Unincorporated communities in the township include Rush Crossroads, Kuhntown, Spraggs, Brock, and Brave, the primary settlement. The town of Blacksville, West Virginia, borders part of the southern edge of the township.

==Demographics==

As of the census of 2000, there were 1,223 people, 465 households, and 344 families residing in the township.

The population density was 31.0 PD/sqmi. There were 536 housing units at an average density of 13.6/sq mi (5.2/km^{2}).

The racial makeup of the township was 99.02% White, 0.33% African American, 0.33% Native American, 0.08% Asian, and 0.25% from two or more races. Hispanic or Latino of any race were 0.90% of the population.

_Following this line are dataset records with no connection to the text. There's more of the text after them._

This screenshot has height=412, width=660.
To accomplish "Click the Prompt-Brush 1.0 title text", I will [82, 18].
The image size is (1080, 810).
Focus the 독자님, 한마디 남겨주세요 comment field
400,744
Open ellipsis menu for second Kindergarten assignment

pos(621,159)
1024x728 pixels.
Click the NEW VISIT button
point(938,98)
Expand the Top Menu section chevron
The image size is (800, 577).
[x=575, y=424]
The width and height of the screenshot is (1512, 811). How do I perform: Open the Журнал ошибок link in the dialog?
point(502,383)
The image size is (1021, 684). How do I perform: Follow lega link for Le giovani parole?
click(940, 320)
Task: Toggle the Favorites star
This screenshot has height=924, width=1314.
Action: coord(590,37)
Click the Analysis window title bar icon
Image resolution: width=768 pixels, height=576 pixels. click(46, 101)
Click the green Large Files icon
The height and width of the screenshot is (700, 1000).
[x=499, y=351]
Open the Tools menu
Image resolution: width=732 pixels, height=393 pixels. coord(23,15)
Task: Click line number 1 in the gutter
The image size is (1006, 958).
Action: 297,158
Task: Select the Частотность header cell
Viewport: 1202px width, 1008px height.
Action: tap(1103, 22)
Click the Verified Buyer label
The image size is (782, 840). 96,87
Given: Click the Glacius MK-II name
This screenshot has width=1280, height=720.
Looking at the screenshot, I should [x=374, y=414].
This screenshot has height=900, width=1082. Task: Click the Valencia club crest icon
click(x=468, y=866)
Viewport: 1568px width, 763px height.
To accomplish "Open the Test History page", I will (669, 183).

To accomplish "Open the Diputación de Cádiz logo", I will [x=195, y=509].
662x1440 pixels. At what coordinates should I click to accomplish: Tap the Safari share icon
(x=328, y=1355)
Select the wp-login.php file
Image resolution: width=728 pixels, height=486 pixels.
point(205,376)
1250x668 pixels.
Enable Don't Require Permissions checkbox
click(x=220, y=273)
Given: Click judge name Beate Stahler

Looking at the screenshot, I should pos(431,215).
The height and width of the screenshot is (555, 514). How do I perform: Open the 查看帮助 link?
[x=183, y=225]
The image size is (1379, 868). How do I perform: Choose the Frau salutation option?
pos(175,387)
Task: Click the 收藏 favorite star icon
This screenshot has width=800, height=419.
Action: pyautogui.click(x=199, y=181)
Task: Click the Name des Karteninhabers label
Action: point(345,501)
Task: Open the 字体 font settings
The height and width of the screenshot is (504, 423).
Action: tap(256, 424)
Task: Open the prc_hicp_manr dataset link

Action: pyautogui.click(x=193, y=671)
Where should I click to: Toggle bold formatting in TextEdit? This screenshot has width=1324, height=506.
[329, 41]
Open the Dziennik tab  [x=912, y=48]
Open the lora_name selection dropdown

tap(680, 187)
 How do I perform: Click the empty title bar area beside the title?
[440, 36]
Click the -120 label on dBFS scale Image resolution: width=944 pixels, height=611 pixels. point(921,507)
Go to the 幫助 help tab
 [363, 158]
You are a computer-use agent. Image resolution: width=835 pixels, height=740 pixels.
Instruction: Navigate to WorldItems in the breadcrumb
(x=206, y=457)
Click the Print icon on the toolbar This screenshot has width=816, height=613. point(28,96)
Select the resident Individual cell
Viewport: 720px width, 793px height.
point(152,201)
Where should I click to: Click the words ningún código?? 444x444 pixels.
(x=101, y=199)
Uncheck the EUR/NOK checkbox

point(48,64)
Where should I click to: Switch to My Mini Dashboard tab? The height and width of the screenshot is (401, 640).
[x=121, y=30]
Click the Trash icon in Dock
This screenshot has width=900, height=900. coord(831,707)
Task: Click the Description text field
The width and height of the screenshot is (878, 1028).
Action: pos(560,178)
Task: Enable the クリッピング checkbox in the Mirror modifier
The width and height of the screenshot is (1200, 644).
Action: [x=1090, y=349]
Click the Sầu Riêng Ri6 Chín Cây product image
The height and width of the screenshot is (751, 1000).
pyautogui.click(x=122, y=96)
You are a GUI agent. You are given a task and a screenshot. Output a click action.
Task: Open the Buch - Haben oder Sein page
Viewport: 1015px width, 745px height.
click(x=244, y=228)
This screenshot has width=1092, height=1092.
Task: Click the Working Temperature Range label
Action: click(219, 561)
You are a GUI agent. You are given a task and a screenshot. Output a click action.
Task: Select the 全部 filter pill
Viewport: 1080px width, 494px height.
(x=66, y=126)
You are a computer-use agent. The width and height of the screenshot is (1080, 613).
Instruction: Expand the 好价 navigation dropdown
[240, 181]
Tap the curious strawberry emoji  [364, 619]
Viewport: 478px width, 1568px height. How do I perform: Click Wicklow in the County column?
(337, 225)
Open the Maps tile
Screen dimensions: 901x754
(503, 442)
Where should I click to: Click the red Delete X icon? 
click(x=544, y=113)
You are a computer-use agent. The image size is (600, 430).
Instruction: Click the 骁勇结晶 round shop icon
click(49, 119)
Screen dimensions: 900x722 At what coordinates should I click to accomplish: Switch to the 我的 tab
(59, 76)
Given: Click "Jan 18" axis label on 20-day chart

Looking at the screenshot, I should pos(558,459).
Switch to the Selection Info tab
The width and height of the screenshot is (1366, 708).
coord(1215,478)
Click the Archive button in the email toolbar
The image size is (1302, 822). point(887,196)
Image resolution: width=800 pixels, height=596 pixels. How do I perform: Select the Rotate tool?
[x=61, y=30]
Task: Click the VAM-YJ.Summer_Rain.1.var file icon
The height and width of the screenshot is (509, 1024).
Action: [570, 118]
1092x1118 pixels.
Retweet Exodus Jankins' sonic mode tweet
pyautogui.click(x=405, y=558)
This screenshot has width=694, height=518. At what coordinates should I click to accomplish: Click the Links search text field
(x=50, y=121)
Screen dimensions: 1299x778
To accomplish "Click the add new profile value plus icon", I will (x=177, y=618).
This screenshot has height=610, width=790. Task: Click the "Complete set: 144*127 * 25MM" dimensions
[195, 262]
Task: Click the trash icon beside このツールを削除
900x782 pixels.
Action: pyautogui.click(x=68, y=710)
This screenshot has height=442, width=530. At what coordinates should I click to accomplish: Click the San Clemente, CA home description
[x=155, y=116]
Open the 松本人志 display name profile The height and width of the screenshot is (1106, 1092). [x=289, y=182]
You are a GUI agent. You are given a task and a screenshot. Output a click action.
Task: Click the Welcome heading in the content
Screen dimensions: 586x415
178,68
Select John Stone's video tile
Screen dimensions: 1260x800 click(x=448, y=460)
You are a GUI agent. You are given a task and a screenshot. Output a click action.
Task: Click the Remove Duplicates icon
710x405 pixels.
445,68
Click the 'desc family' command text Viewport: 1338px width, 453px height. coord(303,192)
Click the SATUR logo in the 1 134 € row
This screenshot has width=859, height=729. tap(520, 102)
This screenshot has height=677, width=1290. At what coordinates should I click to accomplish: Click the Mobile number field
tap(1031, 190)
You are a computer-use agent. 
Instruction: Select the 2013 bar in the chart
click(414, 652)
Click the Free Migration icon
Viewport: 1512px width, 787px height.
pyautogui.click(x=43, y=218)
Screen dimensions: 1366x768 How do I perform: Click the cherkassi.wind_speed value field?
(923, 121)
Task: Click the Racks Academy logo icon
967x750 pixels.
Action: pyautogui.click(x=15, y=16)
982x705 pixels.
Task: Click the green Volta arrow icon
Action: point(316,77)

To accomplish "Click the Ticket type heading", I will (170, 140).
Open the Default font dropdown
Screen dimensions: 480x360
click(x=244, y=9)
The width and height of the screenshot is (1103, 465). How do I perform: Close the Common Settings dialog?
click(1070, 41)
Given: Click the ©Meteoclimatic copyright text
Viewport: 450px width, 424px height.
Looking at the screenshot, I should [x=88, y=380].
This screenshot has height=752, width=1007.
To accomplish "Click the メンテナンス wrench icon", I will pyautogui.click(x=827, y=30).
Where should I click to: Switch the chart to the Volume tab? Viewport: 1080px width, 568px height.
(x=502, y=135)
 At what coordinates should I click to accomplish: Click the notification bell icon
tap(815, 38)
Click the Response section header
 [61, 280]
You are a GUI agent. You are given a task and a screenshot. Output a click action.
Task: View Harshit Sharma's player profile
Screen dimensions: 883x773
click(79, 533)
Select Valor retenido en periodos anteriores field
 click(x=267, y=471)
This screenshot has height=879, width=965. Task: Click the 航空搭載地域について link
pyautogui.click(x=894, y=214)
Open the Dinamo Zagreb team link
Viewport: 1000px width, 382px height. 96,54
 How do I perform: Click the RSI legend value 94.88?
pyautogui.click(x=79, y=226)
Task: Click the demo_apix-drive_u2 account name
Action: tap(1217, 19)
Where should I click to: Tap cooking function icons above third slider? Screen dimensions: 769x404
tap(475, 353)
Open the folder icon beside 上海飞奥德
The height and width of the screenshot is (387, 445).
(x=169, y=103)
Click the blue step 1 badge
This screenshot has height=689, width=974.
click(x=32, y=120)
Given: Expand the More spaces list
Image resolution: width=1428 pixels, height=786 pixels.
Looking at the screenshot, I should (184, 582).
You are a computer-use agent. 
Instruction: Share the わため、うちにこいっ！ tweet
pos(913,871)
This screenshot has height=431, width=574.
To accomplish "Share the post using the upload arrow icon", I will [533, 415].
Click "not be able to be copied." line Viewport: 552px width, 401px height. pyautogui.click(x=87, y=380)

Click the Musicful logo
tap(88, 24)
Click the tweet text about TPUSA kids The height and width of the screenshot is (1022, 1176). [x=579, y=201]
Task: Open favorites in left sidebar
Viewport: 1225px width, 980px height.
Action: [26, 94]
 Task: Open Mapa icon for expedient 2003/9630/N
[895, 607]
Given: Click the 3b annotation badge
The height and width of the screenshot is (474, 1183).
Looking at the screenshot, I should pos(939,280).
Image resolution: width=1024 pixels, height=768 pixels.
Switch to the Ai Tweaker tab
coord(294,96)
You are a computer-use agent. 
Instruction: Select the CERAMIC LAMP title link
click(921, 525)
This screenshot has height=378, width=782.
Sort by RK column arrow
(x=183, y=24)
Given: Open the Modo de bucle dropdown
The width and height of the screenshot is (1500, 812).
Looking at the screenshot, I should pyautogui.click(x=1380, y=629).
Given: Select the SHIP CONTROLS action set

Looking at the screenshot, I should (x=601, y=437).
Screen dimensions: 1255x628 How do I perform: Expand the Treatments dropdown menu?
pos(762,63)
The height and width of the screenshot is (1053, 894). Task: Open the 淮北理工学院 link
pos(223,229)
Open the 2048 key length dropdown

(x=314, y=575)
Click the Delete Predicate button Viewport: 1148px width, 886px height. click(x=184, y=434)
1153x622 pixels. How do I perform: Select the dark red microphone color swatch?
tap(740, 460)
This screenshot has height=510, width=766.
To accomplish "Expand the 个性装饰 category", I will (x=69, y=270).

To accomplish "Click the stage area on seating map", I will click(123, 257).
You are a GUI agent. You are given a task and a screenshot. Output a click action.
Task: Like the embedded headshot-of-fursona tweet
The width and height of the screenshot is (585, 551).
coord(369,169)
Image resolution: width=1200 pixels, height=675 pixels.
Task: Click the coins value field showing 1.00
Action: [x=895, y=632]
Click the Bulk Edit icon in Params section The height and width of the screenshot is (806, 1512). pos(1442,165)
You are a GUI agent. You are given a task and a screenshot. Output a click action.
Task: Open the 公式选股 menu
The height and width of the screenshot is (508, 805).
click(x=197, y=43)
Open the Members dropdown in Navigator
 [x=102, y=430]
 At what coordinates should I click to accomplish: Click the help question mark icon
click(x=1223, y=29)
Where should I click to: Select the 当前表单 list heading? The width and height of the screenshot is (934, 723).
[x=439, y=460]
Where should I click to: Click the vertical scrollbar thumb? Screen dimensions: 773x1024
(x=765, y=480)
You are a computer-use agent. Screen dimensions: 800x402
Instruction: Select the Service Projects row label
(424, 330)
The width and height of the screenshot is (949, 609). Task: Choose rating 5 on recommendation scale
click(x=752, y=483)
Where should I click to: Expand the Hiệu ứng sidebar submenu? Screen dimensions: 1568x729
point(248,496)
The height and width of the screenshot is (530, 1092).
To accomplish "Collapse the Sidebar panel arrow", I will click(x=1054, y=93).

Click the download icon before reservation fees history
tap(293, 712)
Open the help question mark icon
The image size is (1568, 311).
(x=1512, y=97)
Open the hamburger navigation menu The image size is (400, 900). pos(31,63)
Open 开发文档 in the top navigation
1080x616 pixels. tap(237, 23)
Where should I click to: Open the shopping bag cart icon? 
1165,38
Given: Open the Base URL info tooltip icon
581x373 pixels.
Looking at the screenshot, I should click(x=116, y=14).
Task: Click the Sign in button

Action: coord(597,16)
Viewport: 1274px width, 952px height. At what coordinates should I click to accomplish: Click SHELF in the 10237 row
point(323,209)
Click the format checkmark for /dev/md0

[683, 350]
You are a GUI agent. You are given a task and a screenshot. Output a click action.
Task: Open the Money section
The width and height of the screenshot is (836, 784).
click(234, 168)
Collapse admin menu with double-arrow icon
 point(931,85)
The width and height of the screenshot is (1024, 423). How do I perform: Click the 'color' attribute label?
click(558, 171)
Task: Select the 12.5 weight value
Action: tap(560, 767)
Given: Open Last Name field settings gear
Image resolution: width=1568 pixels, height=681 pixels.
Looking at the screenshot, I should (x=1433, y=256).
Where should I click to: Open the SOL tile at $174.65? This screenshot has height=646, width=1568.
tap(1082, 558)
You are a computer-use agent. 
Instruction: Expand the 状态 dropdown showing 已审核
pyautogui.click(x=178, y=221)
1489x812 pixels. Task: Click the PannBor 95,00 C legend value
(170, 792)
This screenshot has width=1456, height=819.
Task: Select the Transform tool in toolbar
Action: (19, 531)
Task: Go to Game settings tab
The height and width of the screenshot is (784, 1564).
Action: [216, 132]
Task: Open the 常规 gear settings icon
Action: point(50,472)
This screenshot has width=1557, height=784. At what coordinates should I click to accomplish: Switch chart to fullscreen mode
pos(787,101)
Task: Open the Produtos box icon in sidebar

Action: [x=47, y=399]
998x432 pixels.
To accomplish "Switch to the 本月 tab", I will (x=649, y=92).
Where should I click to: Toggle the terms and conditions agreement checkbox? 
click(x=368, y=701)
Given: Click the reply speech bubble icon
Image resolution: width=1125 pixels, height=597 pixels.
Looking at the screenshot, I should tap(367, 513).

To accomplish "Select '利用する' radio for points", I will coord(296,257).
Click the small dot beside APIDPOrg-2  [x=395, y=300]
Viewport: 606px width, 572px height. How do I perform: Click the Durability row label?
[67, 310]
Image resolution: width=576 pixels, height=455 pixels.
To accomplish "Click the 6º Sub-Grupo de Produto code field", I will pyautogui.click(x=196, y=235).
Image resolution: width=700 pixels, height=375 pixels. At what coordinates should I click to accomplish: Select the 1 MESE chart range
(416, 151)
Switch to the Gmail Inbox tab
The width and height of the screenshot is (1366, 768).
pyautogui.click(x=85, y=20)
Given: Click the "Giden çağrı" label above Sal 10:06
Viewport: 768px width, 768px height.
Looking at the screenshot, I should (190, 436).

There were 465 households, out of which 31.8% had children under the age of eighteen living with them, 61.5% were married couples living together, 8.4% had a female householder with no husband present, and 26.0% were non-families. Out of all of the households that were documented, 21.1% were made up of individuals, and 9.2% had someone living alone who was sixty-five years of age or older.

The average household size was 2.63 and the average family size was 3.04.

Within the township, the population was spread out, with 25.8% of residents who were under the age of 18, 6.5% from 18 to 24, 27.6% from 25 to 44, 28.0% from 45 to 64, and 12.0% who were 65 years of age or older. The median age was 38 years.

For every one hundred females, there were 102.8 males. For every one hundred females who were aged eighteen or older, there were 98.9 males.

The median income for a household in the township was $29,950, and the median income for a family was $35,625. Males had a median income of $32,727 compared with that of $21,528 for females.

The per capita income for the township was $14,296.

Approximately 13.3% of families and 13.8% of the population were living below the poverty line, including 14.1% of those who were under the age of eighteen and 7.5% of those who were aged sixty-five or older.

Historical population
| Census | Pop. | Note | %± |
| 2000 | 1,223 |  | — |
| 2010 | 1,197 |  | −2.1% |
| 2020 | 1,026 |  | −14.3% |
| 2025 (est.) | 1,009 |  | −1.7% |
U.S. Decennial Census

==Education==
The school district which serves this township is Central Greene School District.